А как насчет той более давней катастрофы, потопа? Что ж, ранняя иконография представителя офицерства Ноя не таит в себе никаких сюрпризов. В первую дюжину с лишним веков христианства ковчег (обычно в виде простого короба или саркофага, намекающих на то, что спасение Ноя было предвестием выхода Христа из своей могилы) часто появляется в иллюстрированных рукописях, на витражах, в церковной скульптуре. Ной был весьма популярен: мы можем обнаружить его на бронзовых дверях Сан-Дзено в Вероне, на западном фасаде Нимского собора и восточном Линкольнского; он бороздит океан на фресках Кампо-Санто в Пизе и Санта-Марии Новелла во Флоренции; он бросает якорь на мозаике в Монреале, во Флорентийском баптистерии, в венецианском соборе Святого Марка.
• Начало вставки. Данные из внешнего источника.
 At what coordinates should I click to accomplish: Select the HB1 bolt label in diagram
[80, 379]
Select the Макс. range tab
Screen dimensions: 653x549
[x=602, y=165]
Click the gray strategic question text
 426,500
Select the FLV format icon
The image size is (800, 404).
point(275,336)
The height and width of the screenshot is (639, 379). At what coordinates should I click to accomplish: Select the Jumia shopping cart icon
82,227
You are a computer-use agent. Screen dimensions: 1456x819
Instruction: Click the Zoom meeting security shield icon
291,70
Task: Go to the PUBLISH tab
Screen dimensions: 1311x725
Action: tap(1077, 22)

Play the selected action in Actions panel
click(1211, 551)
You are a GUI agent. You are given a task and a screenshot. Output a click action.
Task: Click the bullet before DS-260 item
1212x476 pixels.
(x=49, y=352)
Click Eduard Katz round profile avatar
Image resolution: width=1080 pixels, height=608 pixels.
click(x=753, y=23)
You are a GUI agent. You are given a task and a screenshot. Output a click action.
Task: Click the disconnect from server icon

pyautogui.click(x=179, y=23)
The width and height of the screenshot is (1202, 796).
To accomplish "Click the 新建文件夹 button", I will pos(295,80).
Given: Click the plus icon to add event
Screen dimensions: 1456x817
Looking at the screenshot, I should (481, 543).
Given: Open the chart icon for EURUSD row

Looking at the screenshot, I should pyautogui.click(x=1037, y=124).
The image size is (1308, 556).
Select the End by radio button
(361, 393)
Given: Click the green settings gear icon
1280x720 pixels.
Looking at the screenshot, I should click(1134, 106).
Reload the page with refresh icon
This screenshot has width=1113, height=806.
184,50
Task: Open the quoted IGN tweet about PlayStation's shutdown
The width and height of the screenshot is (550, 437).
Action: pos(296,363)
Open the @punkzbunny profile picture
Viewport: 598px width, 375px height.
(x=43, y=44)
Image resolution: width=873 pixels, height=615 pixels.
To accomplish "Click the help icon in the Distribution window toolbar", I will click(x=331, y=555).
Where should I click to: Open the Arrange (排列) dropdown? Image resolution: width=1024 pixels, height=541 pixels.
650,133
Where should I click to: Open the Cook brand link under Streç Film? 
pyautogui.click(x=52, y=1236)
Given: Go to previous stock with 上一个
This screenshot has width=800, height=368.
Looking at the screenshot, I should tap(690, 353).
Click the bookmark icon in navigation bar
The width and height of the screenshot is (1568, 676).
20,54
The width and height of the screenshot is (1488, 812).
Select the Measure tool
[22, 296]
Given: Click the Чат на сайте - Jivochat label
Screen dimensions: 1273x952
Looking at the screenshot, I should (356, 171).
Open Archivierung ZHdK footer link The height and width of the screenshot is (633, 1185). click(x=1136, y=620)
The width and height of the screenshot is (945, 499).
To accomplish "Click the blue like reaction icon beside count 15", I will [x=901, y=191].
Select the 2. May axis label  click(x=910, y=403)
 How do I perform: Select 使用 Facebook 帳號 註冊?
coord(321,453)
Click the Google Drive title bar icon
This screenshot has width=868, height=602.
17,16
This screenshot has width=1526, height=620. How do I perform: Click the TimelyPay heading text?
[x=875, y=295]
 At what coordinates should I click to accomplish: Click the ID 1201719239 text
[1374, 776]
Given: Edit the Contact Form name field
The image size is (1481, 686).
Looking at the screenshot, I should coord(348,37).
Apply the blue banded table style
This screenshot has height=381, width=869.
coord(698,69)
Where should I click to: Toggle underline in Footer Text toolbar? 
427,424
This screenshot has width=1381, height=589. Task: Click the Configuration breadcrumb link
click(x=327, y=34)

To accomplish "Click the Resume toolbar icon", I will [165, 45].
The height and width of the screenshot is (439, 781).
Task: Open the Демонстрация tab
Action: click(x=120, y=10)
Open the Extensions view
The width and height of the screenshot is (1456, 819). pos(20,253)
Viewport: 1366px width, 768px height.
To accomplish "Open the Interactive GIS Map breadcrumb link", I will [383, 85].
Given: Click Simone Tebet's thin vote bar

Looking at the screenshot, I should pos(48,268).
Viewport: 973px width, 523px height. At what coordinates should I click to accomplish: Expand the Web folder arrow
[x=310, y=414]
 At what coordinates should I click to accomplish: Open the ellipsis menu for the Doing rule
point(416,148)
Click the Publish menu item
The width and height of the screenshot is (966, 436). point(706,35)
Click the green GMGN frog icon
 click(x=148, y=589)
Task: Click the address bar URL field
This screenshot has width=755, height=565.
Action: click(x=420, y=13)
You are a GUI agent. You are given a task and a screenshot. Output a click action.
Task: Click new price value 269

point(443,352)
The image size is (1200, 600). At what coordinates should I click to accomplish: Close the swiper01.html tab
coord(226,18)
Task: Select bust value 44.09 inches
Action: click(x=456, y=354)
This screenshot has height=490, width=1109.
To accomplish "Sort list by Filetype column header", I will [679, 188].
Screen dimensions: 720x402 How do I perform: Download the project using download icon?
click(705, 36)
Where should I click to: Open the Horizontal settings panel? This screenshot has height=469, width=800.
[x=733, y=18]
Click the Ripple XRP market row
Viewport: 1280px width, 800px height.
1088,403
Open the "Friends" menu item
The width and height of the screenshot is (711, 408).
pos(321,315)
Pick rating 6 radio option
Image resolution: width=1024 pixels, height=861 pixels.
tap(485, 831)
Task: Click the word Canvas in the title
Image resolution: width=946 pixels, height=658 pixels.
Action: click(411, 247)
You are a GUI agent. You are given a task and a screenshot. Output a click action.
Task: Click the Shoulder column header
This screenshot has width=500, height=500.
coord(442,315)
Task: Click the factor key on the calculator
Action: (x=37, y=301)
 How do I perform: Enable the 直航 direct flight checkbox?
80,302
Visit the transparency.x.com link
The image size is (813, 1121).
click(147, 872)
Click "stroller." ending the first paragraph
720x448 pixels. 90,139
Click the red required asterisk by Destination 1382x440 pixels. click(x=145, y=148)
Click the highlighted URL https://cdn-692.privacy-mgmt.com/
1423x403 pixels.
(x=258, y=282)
Но где же великие полотна, знаменитые росписи, к которым все это должно было бы привести? Что случилось — неужто воды потопа пересохли? Не то чтобы так; но их направил в другое русло Микеланджело. В Сикстинской капелле ковчег (теперь похожий скорее на плавучую эстраду, чем на корабль) впервые теряет свое композиционное главенство; здесь он отодвинут на самый задний план. Передний же план занят теми допотопными горемыками, которых обрекли на погибель, в то время как избранник Ной со своим семейством удостоился спасения. Акцент сделан на брошенных, покинутых, отверженных, на грешниках — шлаке Господнем. (Позволительно ли счесть Микеланджело рационалистом, поддавшимся жалости и рискнувшим мягко упрекнуть Бога за бессердечие? Или же считать его набожным, верным своему папскому контракту и поучающим нас: вот что может случиться, если мы сойдем с прямых путей? Возможно, все дело тут в эстетике — художник предпочел очередному послушному изображению очередного деревянного ковчега извивающиеся тела про́клятых.) Какой бы ни была причина, Микеланджело переориентировал — и оживил — старую тему. Бальдассаре Перуцци, Рафаэль последовали его примеру; художники и иллюстраторы все чаще концентрировали внимание не на спасенных, а на покинутых. И с обращением этого новшества в традицию сам ковчег уплывал все дальше и дальше, отступая к горизонту, как «Аргус» по мере приближения Жерико к окончательному варианту картины. Ветер продолжает дуть, волны — катиться; ковчег постепенно достигает горизонта и исчезает за ним. В пуссеновском «Потопе» корабля уже нигде не видать; все, что нам осталось, — это группа отверженных страдальцев, которых впервые вывели на передний план Микеланджело и Рафаэль. Старик Ной уплыл из истории искусств.